→ ASSIGNED TASK
Below are the records; work out how many lines among them contain "agent", and write nothing besides that number.

[Screenshot grounding data]
━━━━━━━━━━━━━━━━━━━━
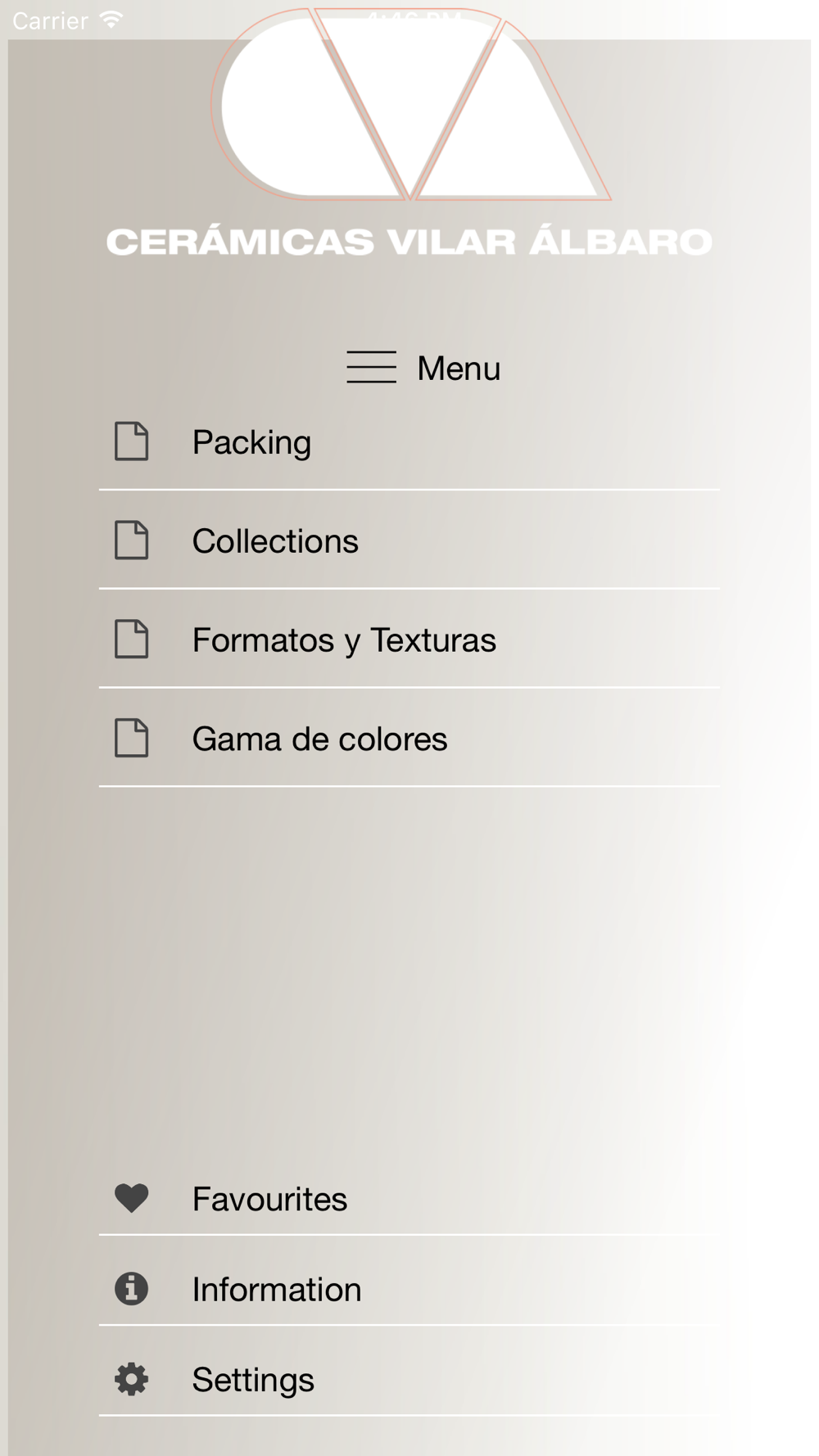This screenshot has height=1456, width=819.
Task: Open Favourites list
Action: tap(410, 1199)
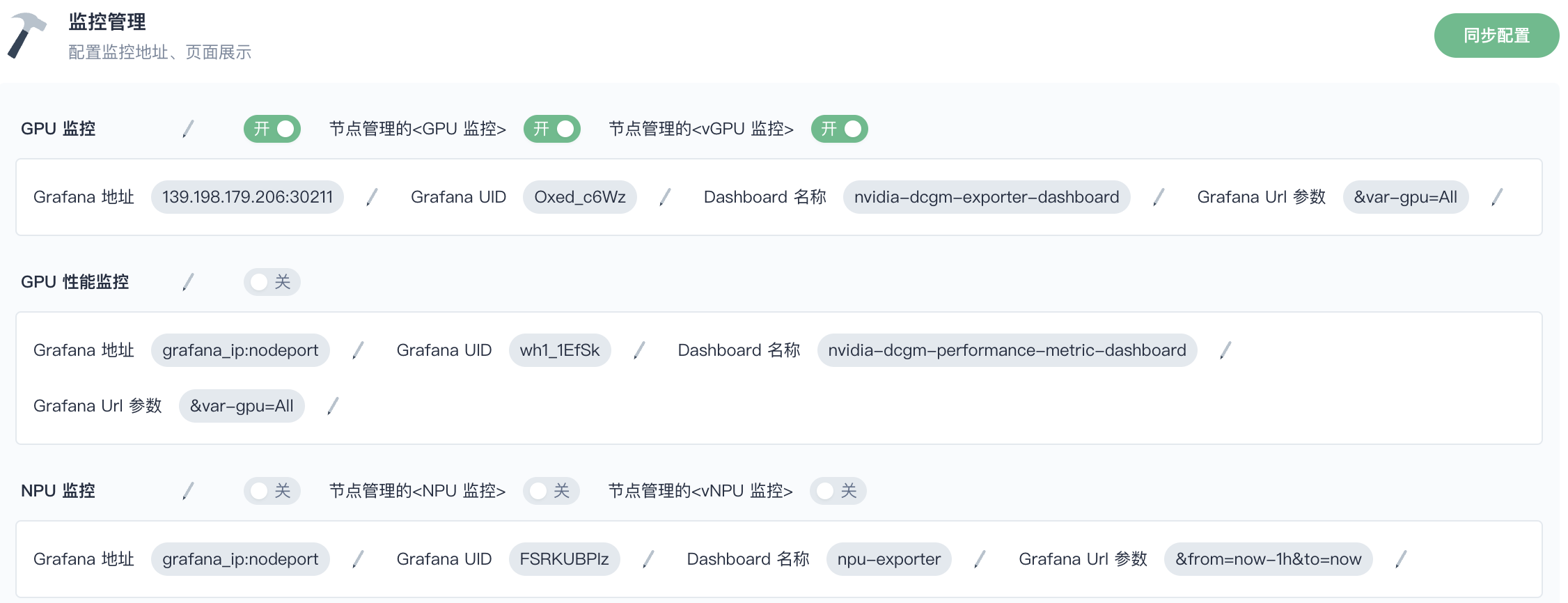Image resolution: width=1568 pixels, height=603 pixels.
Task: Click the FSRKUBPIz UID value field
Action: pos(564,559)
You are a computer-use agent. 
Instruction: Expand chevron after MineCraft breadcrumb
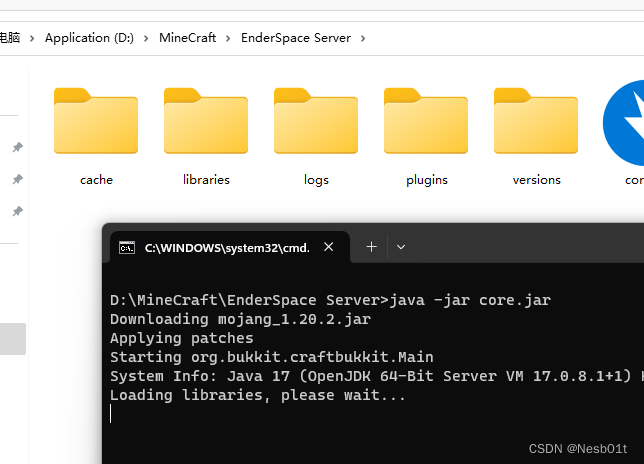pos(228,38)
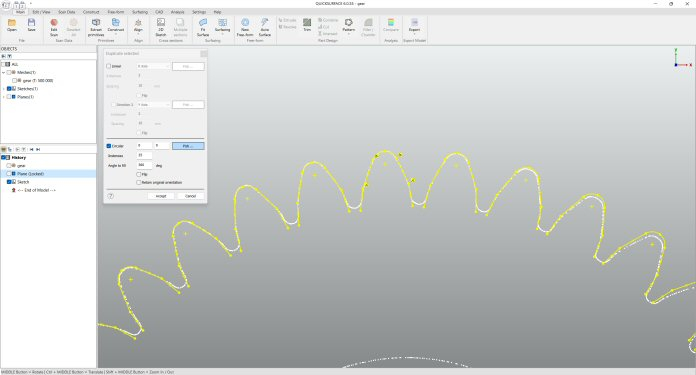Click the help icon in the Duplicate dialog
This screenshot has height=375, width=696.
point(111,196)
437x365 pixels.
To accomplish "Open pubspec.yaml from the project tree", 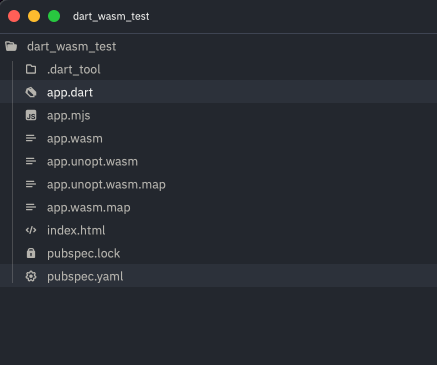I will (x=218, y=276).
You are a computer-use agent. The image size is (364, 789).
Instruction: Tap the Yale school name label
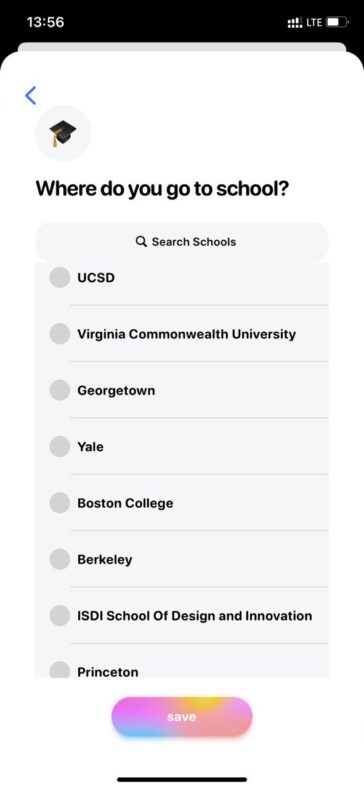91,447
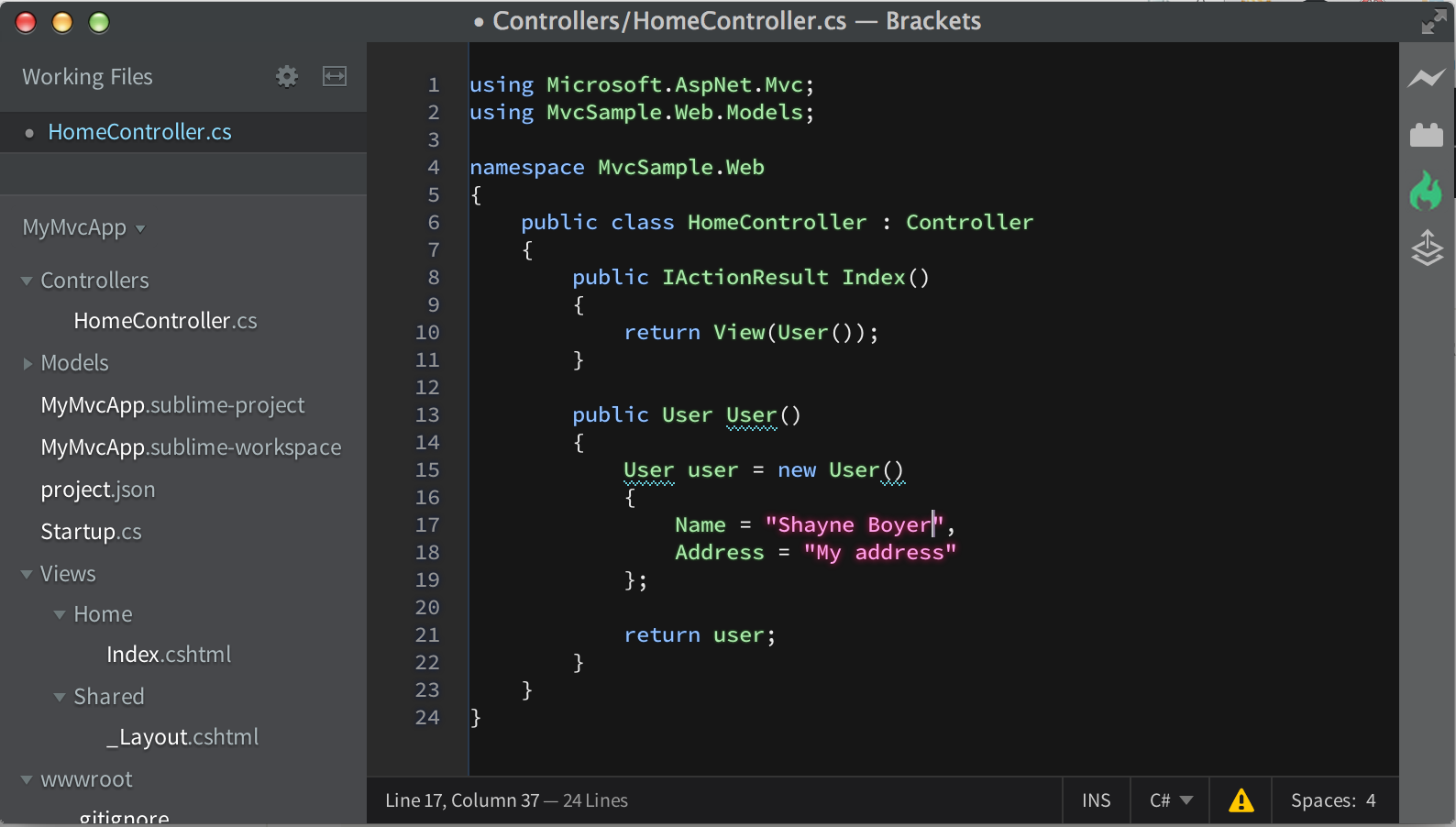Open the Extension Manager icon

[1427, 135]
━━━━━━━━━━━━━━━━━━━━
→ THE ANSWER
2